ITENS FORNECIDOS >>
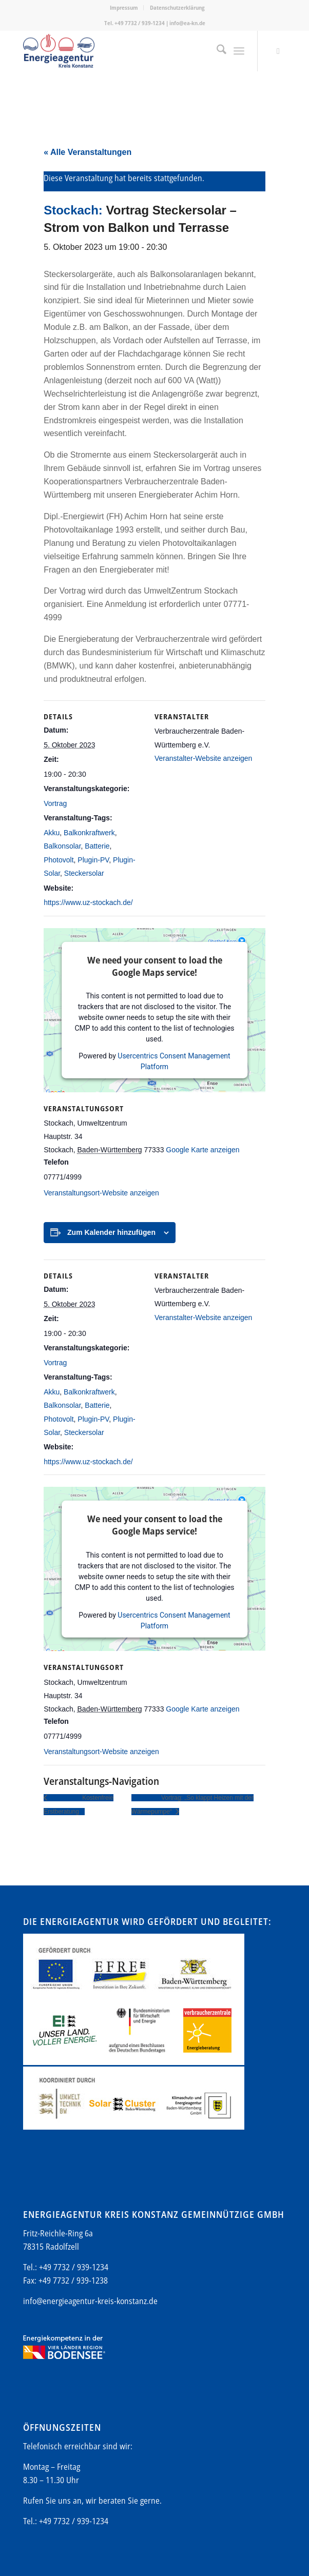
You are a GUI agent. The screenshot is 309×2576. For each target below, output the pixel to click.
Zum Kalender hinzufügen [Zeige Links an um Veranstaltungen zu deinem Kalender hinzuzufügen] (111, 1232)
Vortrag (55, 803)
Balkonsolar (62, 846)
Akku (52, 833)
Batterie (97, 846)
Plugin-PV (93, 860)
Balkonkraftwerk (89, 833)
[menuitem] (124, 7)
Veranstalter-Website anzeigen (203, 758)
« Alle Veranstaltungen (87, 152)
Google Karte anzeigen (202, 1150)
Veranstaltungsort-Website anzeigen (101, 1193)
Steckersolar (84, 873)
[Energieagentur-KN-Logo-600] (128, 50)
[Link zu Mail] (278, 51)
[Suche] (216, 50)
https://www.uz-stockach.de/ (88, 902)
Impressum (124, 7)
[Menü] (239, 50)
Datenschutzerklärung (177, 7)
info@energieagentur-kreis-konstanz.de (90, 2301)
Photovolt (58, 860)
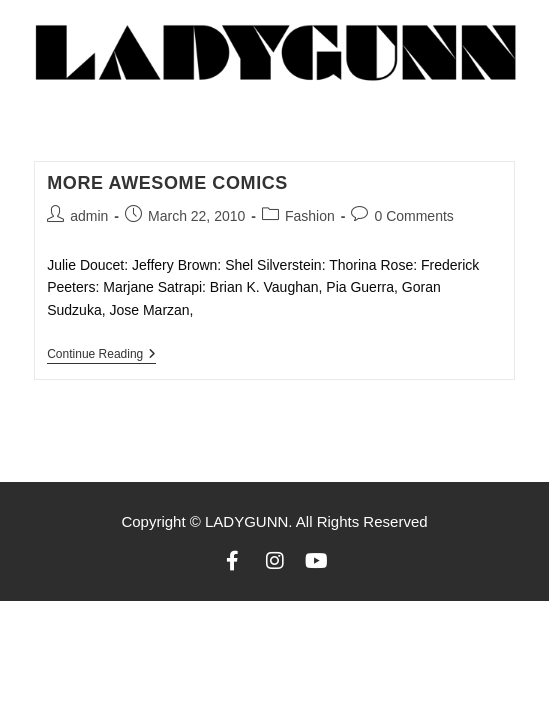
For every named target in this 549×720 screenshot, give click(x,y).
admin (89, 216)
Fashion (310, 216)
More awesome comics (167, 183)
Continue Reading (101, 354)
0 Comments (413, 216)
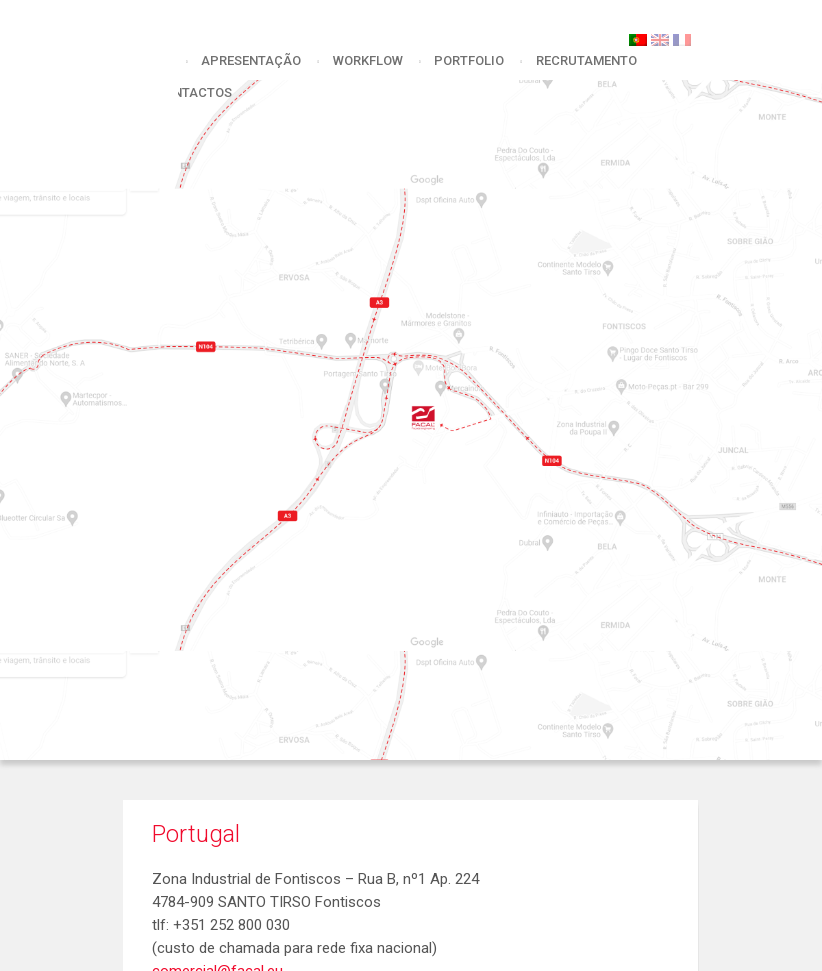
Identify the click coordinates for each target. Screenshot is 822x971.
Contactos (193, 92)
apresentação (251, 60)
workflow (368, 60)
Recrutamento (586, 60)
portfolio (469, 60)
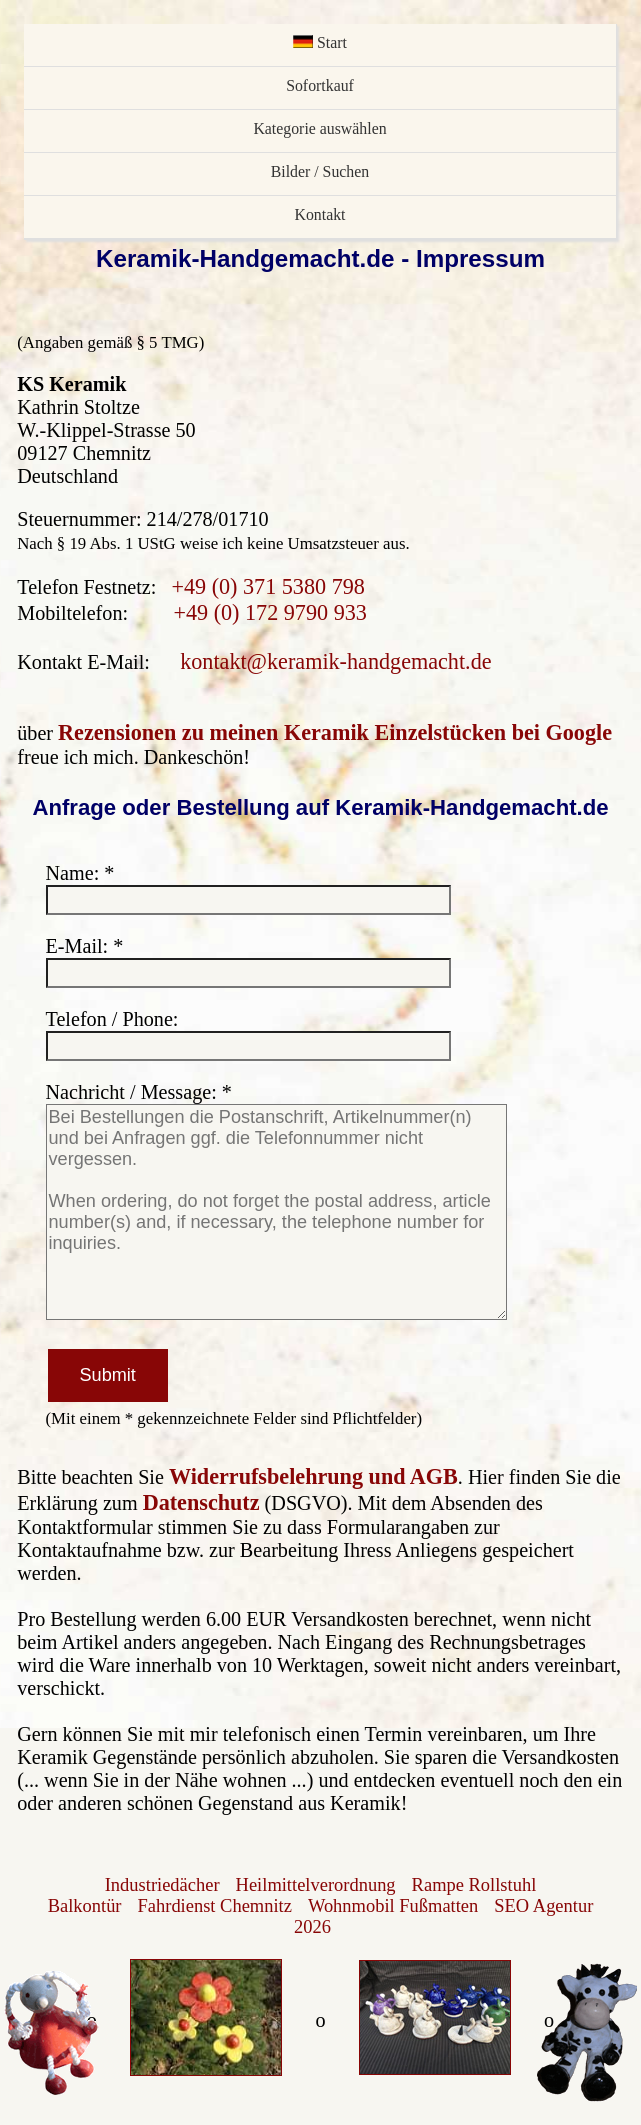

OBJETIVO DA TAREFA >> Localize e copie todas as linhas dos itens acima que contêm a palavra "target". A distinção entre maiúsculas e minúsculas deve ser respeitada.

EXERCÍCIO RESOLVIDO >>
You are a GUI agent. The screenshot is 309×2576. For each target below, output the pixel to click.
For every named target in this 549×720 screenshot, give click(x,y).
Identify the click coordinates for each target. Screenshot is 822x971.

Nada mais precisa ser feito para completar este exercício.